- **TASK TO CARRY OUT**
Where the records appear below, transcribe them exactly, leaving none out.

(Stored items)
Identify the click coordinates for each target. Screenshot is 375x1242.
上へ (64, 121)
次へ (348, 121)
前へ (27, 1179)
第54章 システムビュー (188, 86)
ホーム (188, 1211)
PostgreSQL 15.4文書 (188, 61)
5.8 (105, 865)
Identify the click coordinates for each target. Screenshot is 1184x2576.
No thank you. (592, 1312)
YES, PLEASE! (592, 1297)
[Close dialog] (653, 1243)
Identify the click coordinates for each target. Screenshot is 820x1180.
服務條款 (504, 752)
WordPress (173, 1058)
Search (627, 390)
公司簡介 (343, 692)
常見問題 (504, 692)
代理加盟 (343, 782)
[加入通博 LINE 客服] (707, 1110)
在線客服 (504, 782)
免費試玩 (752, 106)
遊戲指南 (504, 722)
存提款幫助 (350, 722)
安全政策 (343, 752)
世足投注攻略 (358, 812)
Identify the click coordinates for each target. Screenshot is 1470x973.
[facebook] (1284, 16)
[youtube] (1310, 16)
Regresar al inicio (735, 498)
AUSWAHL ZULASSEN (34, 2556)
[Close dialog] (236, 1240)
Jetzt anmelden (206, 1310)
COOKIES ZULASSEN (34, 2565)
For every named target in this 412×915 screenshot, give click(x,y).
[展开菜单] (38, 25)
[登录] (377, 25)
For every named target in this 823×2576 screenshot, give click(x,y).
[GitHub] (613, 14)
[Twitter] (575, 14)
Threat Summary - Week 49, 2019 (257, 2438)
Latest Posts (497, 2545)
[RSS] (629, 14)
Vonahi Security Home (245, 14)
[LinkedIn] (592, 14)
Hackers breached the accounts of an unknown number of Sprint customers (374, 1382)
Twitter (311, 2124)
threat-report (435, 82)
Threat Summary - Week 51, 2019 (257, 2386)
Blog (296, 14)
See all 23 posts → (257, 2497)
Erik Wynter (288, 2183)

- **OUTPUT FOR THIS EXERCISE**
Identify the click coordinates for each target. Screenshot is 375x1242.
上へ (64, 121)
次へ (348, 121)
前へ (27, 1179)
第54章 システムビュー (188, 86)
ホーム (188, 1211)
PostgreSQL 15.4文書 (188, 61)
5.8 (105, 865)
Identify the click coordinates for each target. Screenshot is 1184x2576.
No thank you. (592, 1312)
YES, PLEASE! (592, 1297)
[Close dialog] (653, 1243)
Identify the click coordinates for each target. Screenshot is 820x1180.
服務條款 (504, 752)
WordPress (173, 1058)
Search (627, 390)
公司簡介 (343, 692)
常見問題 (504, 692)
代理加盟 (343, 782)
[加入通博 LINE 客服] (707, 1110)
在線客服 (504, 782)
免費試玩 (752, 106)
遊戲指南 (504, 722)
存提款幫助 (350, 722)
安全政策 (343, 752)
世足投注攻略 (358, 812)
Identify the click coordinates for each target. Screenshot is 1470x973.
[facebook] (1284, 16)
[youtube] (1310, 16)
Regresar al inicio (735, 498)
AUSWAHL ZULASSEN (34, 2556)
[Close dialog] (236, 1240)
Jetzt anmelden (206, 1310)
COOKIES ZULASSEN (34, 2565)
For every named target in this 412×915 screenshot, give click(x,y).
[展开菜单] (38, 25)
[登录] (377, 25)
For every named target in this 823×2576 screenshot, give click(x,y).
[GitHub] (613, 14)
[Twitter] (575, 14)
Threat Summary - Week 49, 2019 (257, 2438)
Latest Posts (497, 2545)
[RSS] (629, 14)
Vonahi Security Home (245, 14)
[LinkedIn] (592, 14)
Hackers breached the accounts of an unknown number of Sprint customers (374, 1382)
Twitter (311, 2124)
threat-report (435, 82)
Threat Summary - Week 51, 2019 (257, 2386)
Blog (296, 14)
See all 23 posts → (257, 2497)
Erik Wynter (288, 2183)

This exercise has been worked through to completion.